Un autre terme ambigu est celui de « souveraineté », qui renvoie souvent à une perspective nationale. Il serait préférable de parler d'autonomie stratégique de l'Union. Il faudra que les États se mettent d'accord sur ce qui doit faire l'objet d'une souveraineté européenne et ensuite sur « qui fait quoi » au sein de l'Union. Il est naturel que chaque pays envisage cette souveraineté européenne au service de sa propre souveraineté nationale, mais cela peut conduire à des blocages ultérieurs.

Plutôt que de s'affronter sur des concepts tels que la solidarité, la mutualisation ou la conditionnalité, le meilleur moyen d'avancer est d'analyser les besoins ainsi que les meilleurs moyens d'y répondre et de tenter de répondre aux interrogations de chaque pays en entrant dans le détail des propositions.
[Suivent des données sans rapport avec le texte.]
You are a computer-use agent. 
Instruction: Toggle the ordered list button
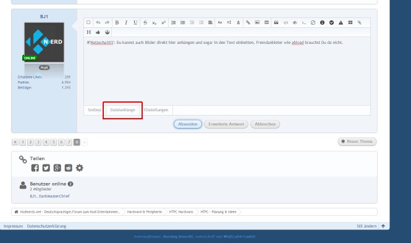(x=173, y=22)
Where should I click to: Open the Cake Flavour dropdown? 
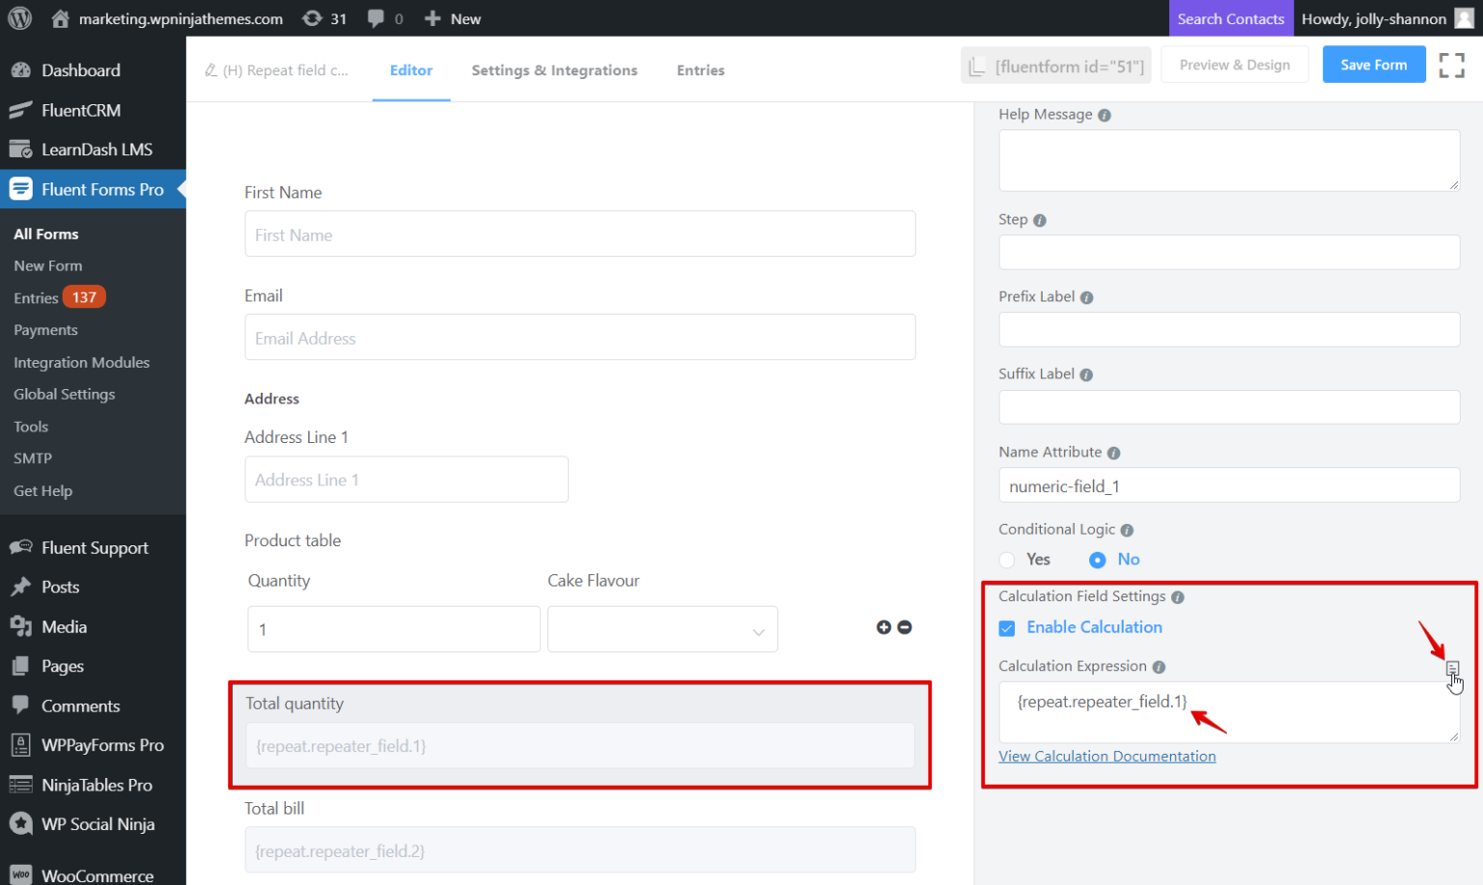coord(662,629)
Le plan proposé par la Commission est massif et innovant, il est légitime que chaque pays cherche à bien en mesurer les conséquences et à le rendre le plus efficace possible économiquement. Nous estimons qu'il faut écouter les pays qui souhaitent qu'un accord se dégage, en premier lieu, sur l'identification des besoins, les critères de répartition de l'aide et la gouvernance de l'instrument de relance avant de fixer le montant global de l'aide et la répartition entre dons et prêts. Les Pays-Bas, par exemple, seraient prêts à accepter un accord, y compris avec une part de subventions, s'il repose sur des bases objectives et rationnelles et met en place une gouvernance permettant de s'assurer de l'efficacité des dépenses.

Pour convaincre, il faut mettre en avant la rationalité économique et la nécessité politique de la relance européenne. Le plan de relance aura un effet positif sur les économies de tous les pays européens, en raison de l'importance des échanges intra-européens. Il peut permettre de combiner le soutien aux secteurs et régions les plus touchés et l'investissement dans les technologies d'avenir, de renforcer nos atouts dans la compétition internationale et de corriger certaines faiblesses.
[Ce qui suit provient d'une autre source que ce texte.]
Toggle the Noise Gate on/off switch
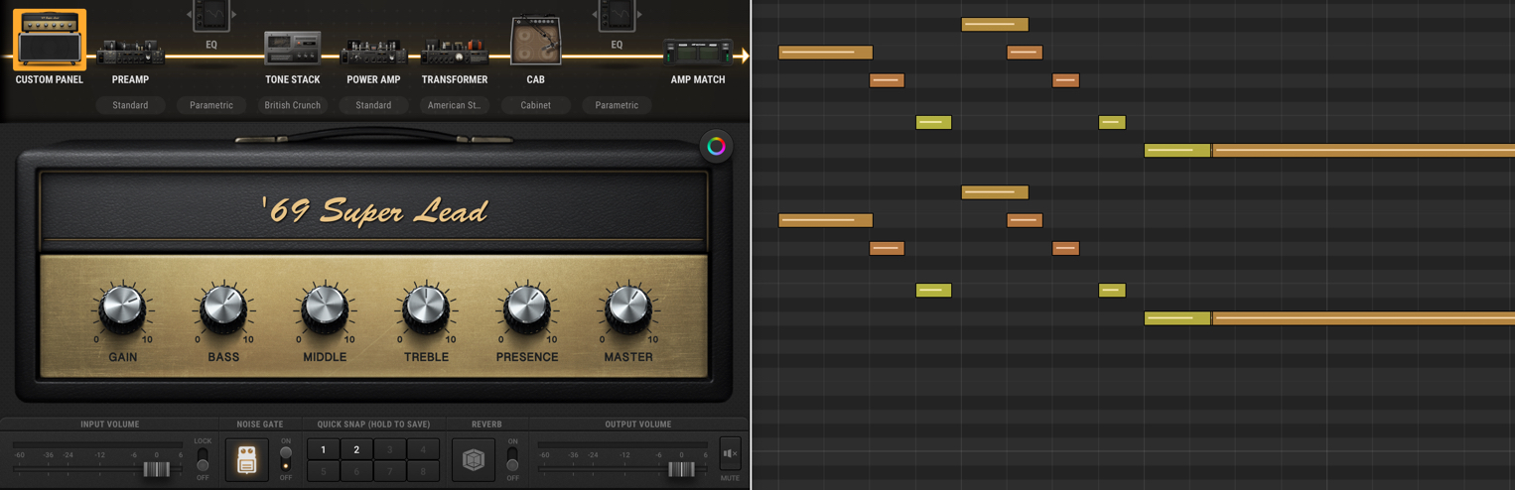Screen dimensions: 1515x490 (286, 459)
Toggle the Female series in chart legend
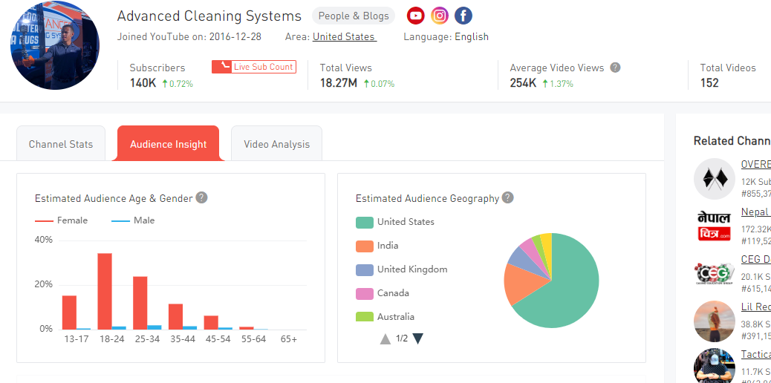Screen dimensions: 771x383 [62, 220]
Le raisonnement qui a amené l'Allemagne à proposer des transferts budgétaires financés par un emprunt commun, à rebours de ses positions traditionnelles, constitue un exemple de pragmatisme. Son point de départ est que la solidarité financière entre États européens doit être organisée par les institutions européennes et passer par le budget européen, de même que la solidarité entre Länder passe par l'État fédéral. Il ne serait pas imaginable qu'un État membre puisse se porter garant d'un autre sans aucun droit de regard sur les dépenses réalisées. Partant de ce principe, la chancelière a pris acte du fait que les finances des États européens ne permettaient pas de financer une relance ambitieuse par une augmentation des contributions nationales au budget européen et qu'il fallait donc emprunter. Enfin, prêter aux États aurait augmenté leur endettement, déjà élevé, ce qui ne serait pas soutenable et mettrait en péril la stabilité de la zone euro. C'est pourquoi les transferts budgétaires sont apparus comme la meilleure solution.
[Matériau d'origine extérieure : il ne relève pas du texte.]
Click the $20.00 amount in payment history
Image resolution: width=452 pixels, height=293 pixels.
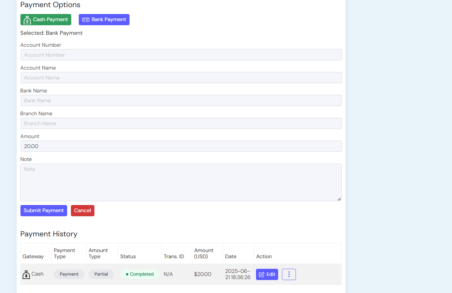click(x=203, y=274)
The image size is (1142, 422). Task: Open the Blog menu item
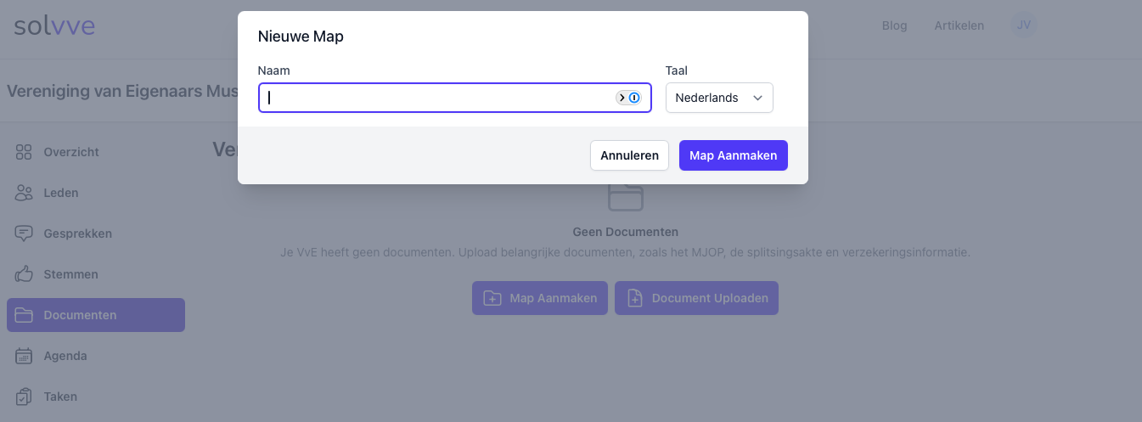point(894,25)
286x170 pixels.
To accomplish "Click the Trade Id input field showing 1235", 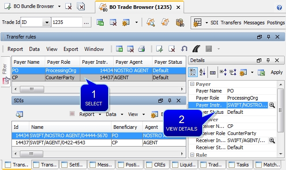I will click(67, 22).
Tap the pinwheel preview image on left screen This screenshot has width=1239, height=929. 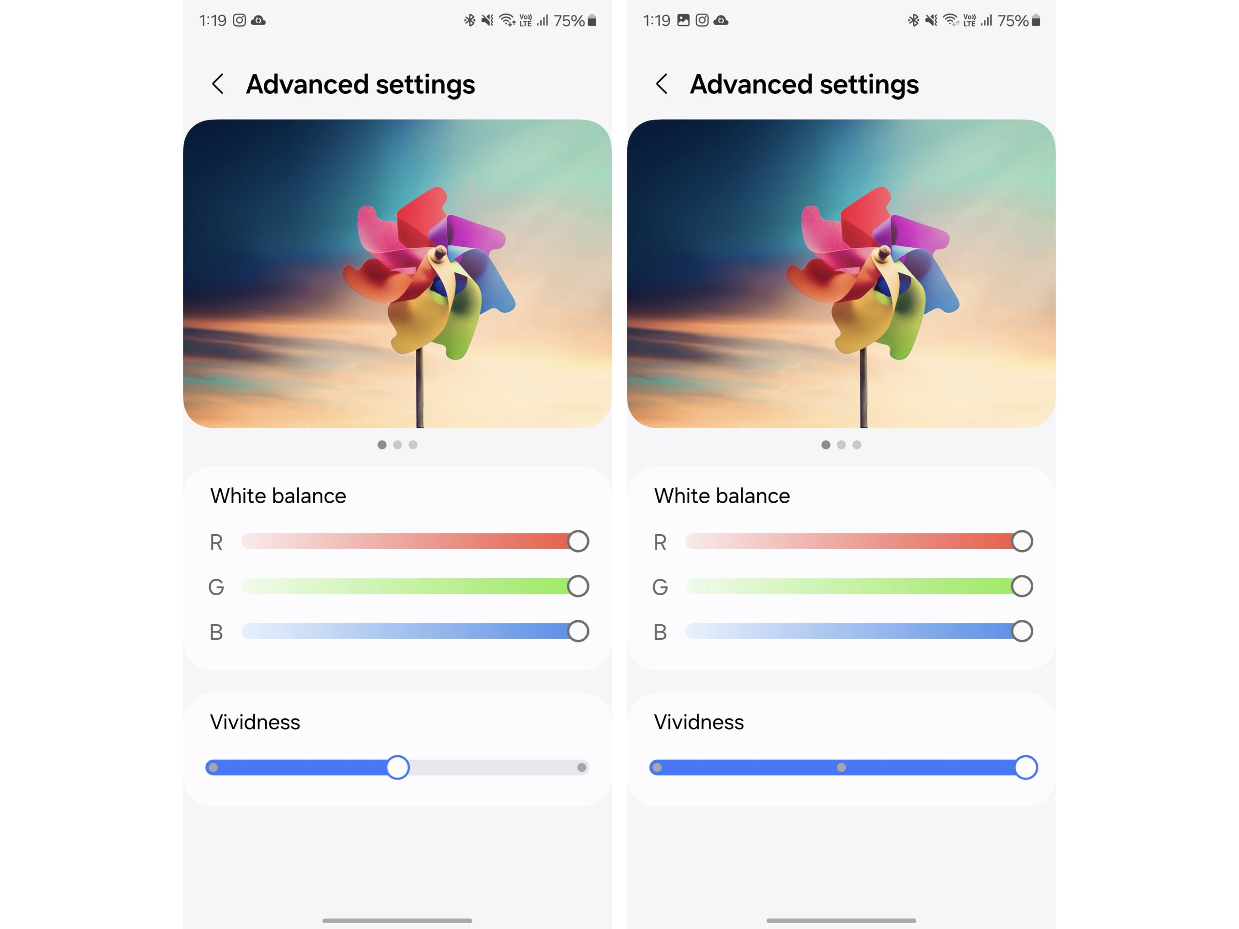pos(397,273)
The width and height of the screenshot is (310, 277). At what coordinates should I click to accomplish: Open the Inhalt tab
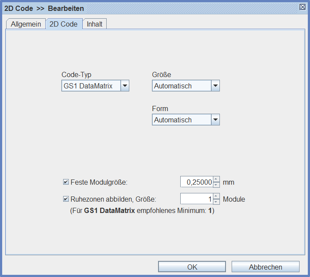coord(94,24)
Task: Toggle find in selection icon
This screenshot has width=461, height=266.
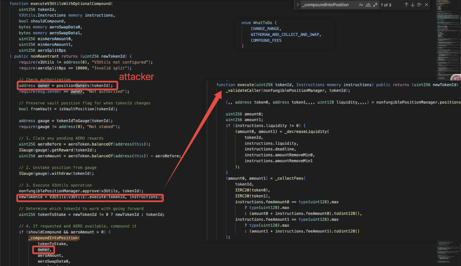Action: coord(419,5)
Avec le plan de relance, il ne s'agit pas de donner un chèque en blanc à certains États, mais d'investir pour l'avenir. L'accent est mis sur une reprise écologique, numérique et résiliente de l'économie, à travers les conditions fixées dans les programmes du plan de relance (facilité pour la reprise et la résilience, notamment), sur lesquelles le Parlement européen sera très vigilant.

À la rationalité économique s'ajoute la nécessité politique de la réussite du plan de relance. Si l'Union échoue à s'entendre face à une crise aussi grave, les eurosceptiques seront renforcés. Si elle apporte une réponse rapide à la crise, elle enverra un message pro-européen aux populations. Il faudra non seulement que la réponse soit rapide, mais que le plan prouve son efficacité à moyen et long terme et que les réalisations permises par les fonds européens soient clairement identifiées pour les populations et qu'elles puissent être contrôlées et évaluées, c'est un devoir que nous avons vis-à-vis de nos concitoyens européens.